# Liberals getting their panties in a wad



## Plainsman (Jul 30, 2003)

Remember our in house liberal who thought the best place for political information was the Huffington Post? Well, they are the enemy of those of us who hunt.
I have been trying to find an article that I read just lately about the anti-second amendment people and how they have been changing their names to try improve their image and appeal to more conservative people.

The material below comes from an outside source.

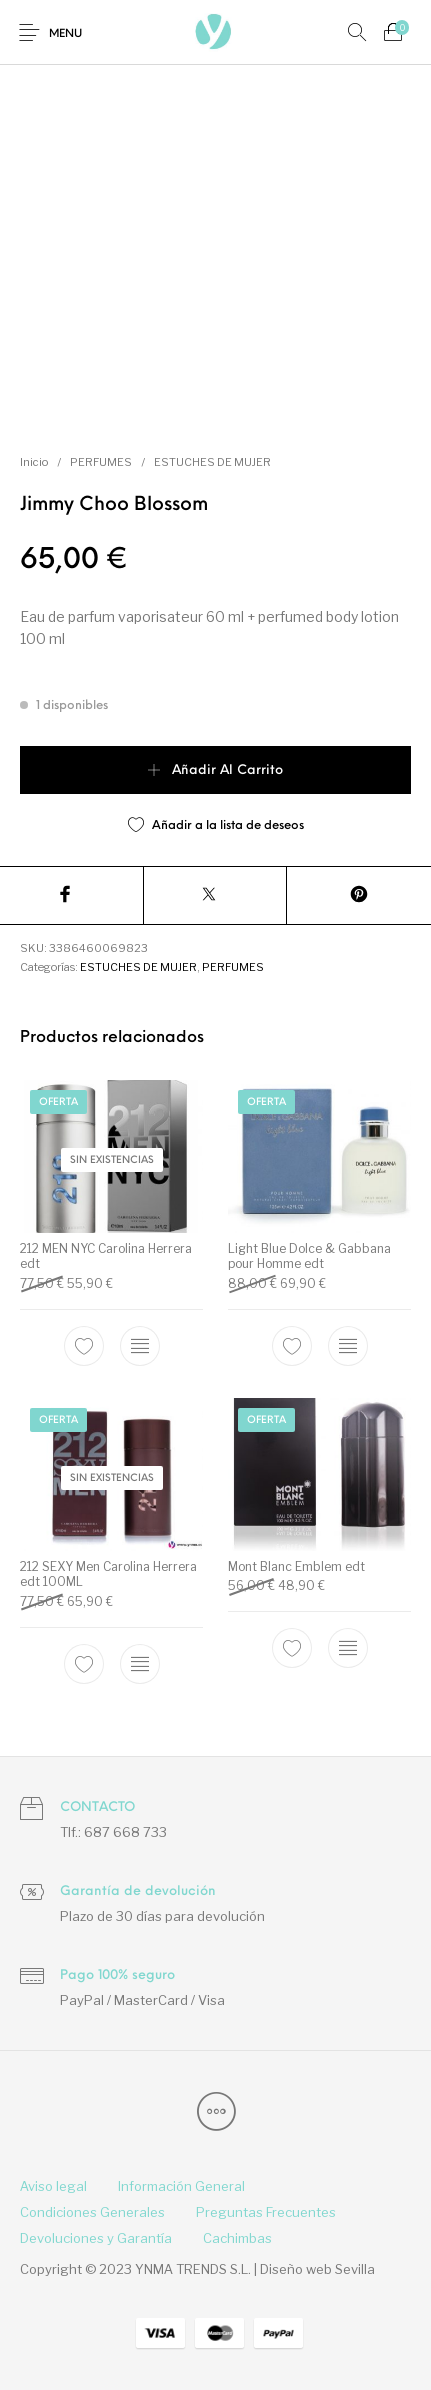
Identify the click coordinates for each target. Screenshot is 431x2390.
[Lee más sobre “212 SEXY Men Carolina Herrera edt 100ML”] (140, 1664)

I forget the exact number, but it was something over 300 articles they have had on the Huffington Post since 2006. They are the enemy.

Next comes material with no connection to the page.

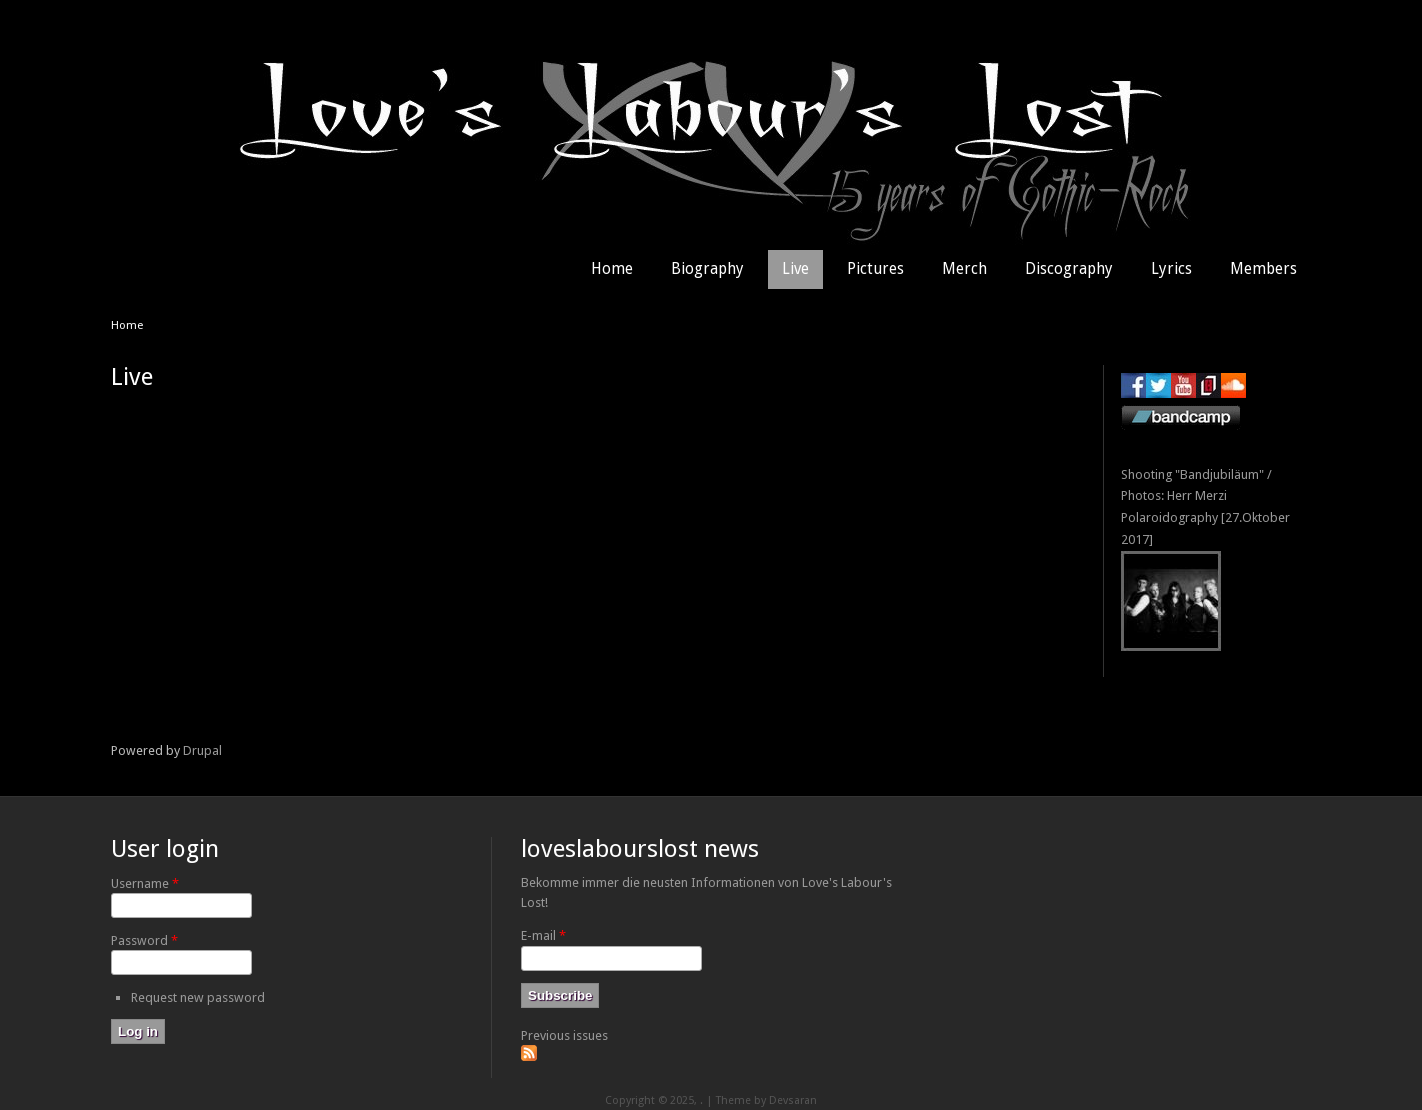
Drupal (202, 750)
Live (795, 269)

> West Wing creator Aaron Sorkin today gave Sarah Palin both barrels over her US TV reality show, accusing the contender for the 2012 Republican presidential nomination of shooting an animal "for political gain".
> Sorkin, writer of the recent Facebook movie The Social Network, also accused the Fox News contributor of making a "snuff film" after the latest episode of Sarah's Palin's Alaska featured the politician going hunting with her father and shooting a caribou.
> He described Palin as "deranged", a "witless bully" and a "phony pioneer girl". He also said The Learning Channel, the US cable network, "should be ashamed of itself" for broadcasting her "truly awful reality show".
> Sorkin was responding to a post on Palin's Facebook page in which the former governor of Alaska reacted to criticism of Sunday's episode by accusing her detractors of hypocrisy: "Unless you've never worn leather shoes, sat upon a leather chair or eaten meat, save your condemnation."
> ...


----------



## vtrons (Feb 14, 2008)

Sarah Palin was participating in a LEGAL activity enjoyed by millions of people around the world.
Michael Vick was engaged in an ILLEGAL activity.

It's too bad that Aaron Sorkin refuses to acknowledge the difference, and instead turned it into a political issue.


----------



## Plainsman (Jul 30, 2003)

vtrons said:


> Sarah Palin was participating in a LEGAL activity enjoyed by millions of people around the world.
> Michael Vick was engaged in an ILLEGAL activity.
> 
> It's too bad that Aaron Sorkin refuses to acknowledge the difference, and instead turned it into a political issue.


Actually I am happy one of them went off the deep end. It showcases that they run on emotions and not reason. Every time a guy like this opens their mouth it's another dozen votes for the conservative, perhaps thousands when they have the national stage.


----------



## Csquared (Sep 5, 2006)

> It's too bad that Aaron Sorkin refuses to acknowledge the difference, and instead turned it into a political issue


What's too bad is he's the rule rather than the exception. Views anywhere near center are the kiss of death in the industry, and virtually every move Hollywood makes is politically motivated


----------



## bearhunter (Jan 30, 2009)

speaking of lib's. 2 have seen to have dissapeared from here :roll:


----------



## vtrons (Feb 14, 2008)

Please correct me if I'm wrong, but, didn't John Kerry take the time to buy a complete cammo outfit and go hunting whilst on a presidential campaign?

Mr. Sorkin must have been out of town for that one.


----------



## bearhunter (Jan 30, 2009)

yes he did and i'm quite sure he felt as stupid in that for a photo opp. as i would in a tux. :thumb:


----------



## R y a n (Apr 4, 2005)

bearhunter said:


> speaking of lib's. 2 have seen to have dissapeared from here :roll:


who might that be? :withstupid:


----------



## Plainsman (Jul 30, 2003)

So Ryan how are you feeling since your messiah has shown himself to be a dismal failure. The last we talked you were sort of gloating. Do you still have that same attitude now? Obama, Pelosi, and Reid have made America much more conservative than McDuffus could ever have accomplished.


----------



## Csquared (Sep 5, 2006)

I gotta give you credit, Ryan. Gone for over a year (as far as we know :wink: ) and your first post was _NOT_ in the political forum......

....It was your second


----------